Generating certificates with let's encrypt
I’ve started using the new CA named let’s encryptduring their closed beta back in november.
At that time, I’ve been using their own (python-based) client to generate test certificates on my laptop (I’ve never planned to run the client on my servers as I don’t really like having such processes with the ability to fiddle with the system’s configurations on their own).
I ran the client in manual mode, prooving manually possession of the domain
letsencrypt-auto certonly -a manual -d joel-hatsch.net --server https://acme-v01.api.letsencrypt.org/directory --agree-dev-preview --verbose
Out of the multiple negative issues I’ve seen :
- client starts by issuing a “sudo” command - runs as root from beginning
- generated keys and certificates are stored in /etc
- Newlines not allowed in challenge response and also [here](https://community.letsencrypt.org/t/manual-line-break-at-end-of-http-response-causing-mis-match/3794/3] - fixed in the meantime
- very sparse error reporting (should I say “none” ?) when challenge verification fails
- everything runs automatically (that’s intended…) but one can’t really follow whats going on, what commands are being issued, what services are started and listen to which port etc… in post-Snowden times not really what I’d like to have
So I started looking for an alternative client. Funny thing seems to be that most of them use the web challenge challenge method to provide proof of ownership.
Then I had a look at the PHP client but had issues with the required PHP libraries (can’t remember)
Next trial was with the perl client. This client uses perl (sub)classes to allow implementation of various challenge provision methods (currently available : ssh, file copy, manual) and sounds pretty modular.

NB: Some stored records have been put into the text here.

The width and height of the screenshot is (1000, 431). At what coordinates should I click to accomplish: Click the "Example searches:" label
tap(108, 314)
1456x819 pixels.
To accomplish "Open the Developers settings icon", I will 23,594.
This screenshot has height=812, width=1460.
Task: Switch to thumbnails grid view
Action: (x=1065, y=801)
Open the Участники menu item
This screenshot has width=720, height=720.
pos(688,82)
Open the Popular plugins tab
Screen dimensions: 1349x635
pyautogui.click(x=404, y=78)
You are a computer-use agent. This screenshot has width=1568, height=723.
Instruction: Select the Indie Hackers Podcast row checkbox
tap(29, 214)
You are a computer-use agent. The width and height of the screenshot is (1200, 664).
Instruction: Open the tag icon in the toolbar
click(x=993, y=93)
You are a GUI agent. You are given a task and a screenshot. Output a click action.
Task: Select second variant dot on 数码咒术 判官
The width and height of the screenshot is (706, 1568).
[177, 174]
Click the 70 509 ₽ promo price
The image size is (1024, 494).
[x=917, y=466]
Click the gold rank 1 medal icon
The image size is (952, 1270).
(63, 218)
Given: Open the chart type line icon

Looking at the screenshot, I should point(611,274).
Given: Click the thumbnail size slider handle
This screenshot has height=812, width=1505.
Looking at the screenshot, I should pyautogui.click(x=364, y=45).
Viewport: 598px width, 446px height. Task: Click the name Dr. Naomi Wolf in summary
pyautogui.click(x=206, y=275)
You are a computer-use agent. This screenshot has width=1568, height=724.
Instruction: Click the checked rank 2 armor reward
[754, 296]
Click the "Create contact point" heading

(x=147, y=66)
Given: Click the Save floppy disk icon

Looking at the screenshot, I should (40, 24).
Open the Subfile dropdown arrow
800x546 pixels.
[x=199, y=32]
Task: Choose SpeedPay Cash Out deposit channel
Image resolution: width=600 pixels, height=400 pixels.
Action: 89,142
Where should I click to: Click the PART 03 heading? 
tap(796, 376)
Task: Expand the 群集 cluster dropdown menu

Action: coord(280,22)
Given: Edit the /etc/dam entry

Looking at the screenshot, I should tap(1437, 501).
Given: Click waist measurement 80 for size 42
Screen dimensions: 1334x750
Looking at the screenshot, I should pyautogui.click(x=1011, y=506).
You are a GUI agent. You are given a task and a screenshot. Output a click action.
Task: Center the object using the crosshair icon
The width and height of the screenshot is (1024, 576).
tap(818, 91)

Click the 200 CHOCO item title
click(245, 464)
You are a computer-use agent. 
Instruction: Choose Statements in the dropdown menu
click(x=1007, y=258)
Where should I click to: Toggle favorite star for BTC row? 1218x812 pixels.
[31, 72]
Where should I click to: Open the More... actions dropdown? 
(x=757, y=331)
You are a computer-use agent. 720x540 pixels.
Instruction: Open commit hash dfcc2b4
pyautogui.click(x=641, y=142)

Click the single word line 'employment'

However, it has lots of dependencies on perl modules, which I was not really wanting to install.
So finally I gave the bash client a try…
First good thing : it takes only 667 lines of code to implement the client, thus one can investigate the content of the code and verify what’s going on inside.
Second good thing : tool can be called mutliple times and will only re-run the certification in case new (sub)domains are to be added - or if the certification expires in less than 14 days (configurable).
Third thing : the provision of the challenge on the remote webserver is delegated to an optional hook script. This allows for any method to be implemented. I’ve choosen to use a one-liner rsync call as this method is already available and configured on my server.
While I’m still not really ready for running this certification script within a cronjob, the bash client seems to be the best candidate for the job. Code is small enough to be auditable, has low number of dependencies (actually onle awk and openssl), and can be run interactively as well as in batch mode.